Which led us to this variant of Flash programming that also provides additional flexibility: Only those Flash Pages that are actually meant to be overwritten will be erased right before the respective Flash-Write occurs. This gives us an option to reserve higher address space for parts of an Application that will never or seldomly change (e.g. libraries, tables). Application firmware updates will start from $00000 as usual. It may be updated more frequently by way of the Bootloader, but as long as the Flash programming sequence S3 does not reach higher address range, any code that is residing up there will be left untouched.
With comparably high clock frequencies, it is of course possible to speed-up the whole thing, especially since the bigger ATmegas usually have large pagesize (up to 256 bytes), so that the delay caused by physical Page-Erase and Page-Write operations is comparably small.
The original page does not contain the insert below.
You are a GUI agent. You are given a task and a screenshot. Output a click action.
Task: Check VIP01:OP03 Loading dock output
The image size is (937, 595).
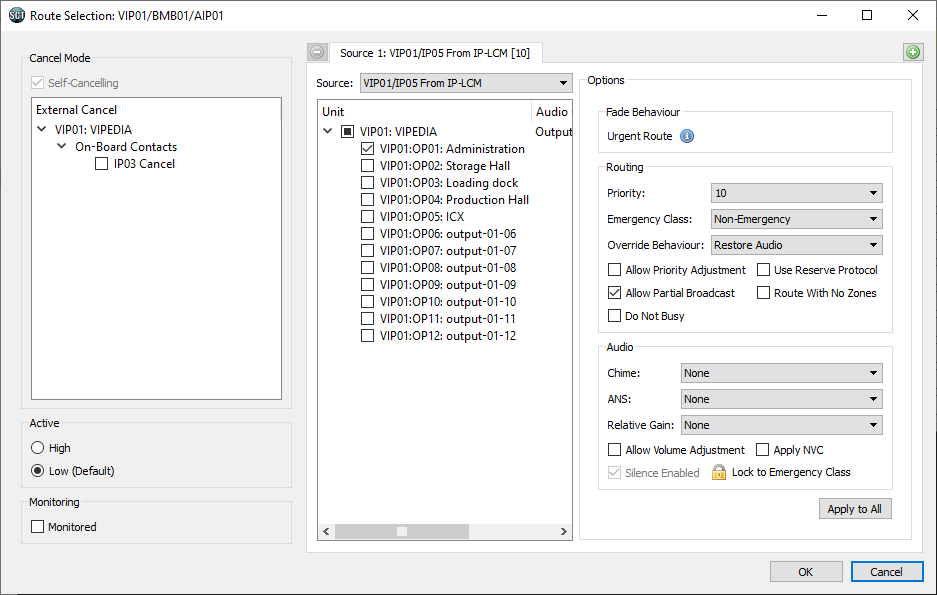368,183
Watchdog support: As of 02/2019 the OWL Firmware is compatible to Applications that make intensive use of the AVR Watchdog-Reset feature. WD-Resets are intended to restart an Application Firmware after expiration of the WD timer interval, even if such Application has been stuck somewhere in an endless loop and other escape strategies have failed. In a Bootloader setup, of course the Bootloader's reset routine would be started before an Application's reset routine could handle this condition. The Bootloader must therefore consider WD status, since otherwise it may be restarted over and over due to repeated WD-timer-events, resulting in a 'bricked' Application. Yer olde TinySafeBoot simply forwarded to the Application, when detecting WD reset condition. This occured to be a safe method, yet it rendered the Bootloader next to useless in WD scenarios with Resets permanently activated from WDTON fuse. One-Way-Loader finally faces the problem: It tries to turn off the WD first of all. Just in case that this don't work, OWL reconfigures the WD-Prescaler to a maximum (2 or 8 seconds, depends) and integrates regular watchdog timer resets in its program flow (opcode wdr). With enlarged Prescaler interval the WD can never interfere with an OWL session. Once the Bootloader has returned control to the Application firmware, it is the responsibility of the Application's Reset/Init routines to properly reconfigure the Watchdog. Therefore OWL will leave the MCUSR register unaltered, enabling the Application firmware to check Reset conditions and act accordingly. Also the general error condition (Blockade) is secured against WD-Resets. This is to ensure continued compatibility of the new WD-friendly Firmware with hardware setups that operate multiple OWL-featured AVR controllers on the same serial programming line.
Reset Sources filter (since 08/2020): Now the Bootloader can act upon different MCU reset conditions, namely 'Watchdog', 'Brown Out', 'External' and 'Power-on'. Depending on which event has actually triggered the Controller's reset, OWL will either activate (do its Bootloader job and listen to RX until Timeout) or swiftly forward to start the Application (without notable delay).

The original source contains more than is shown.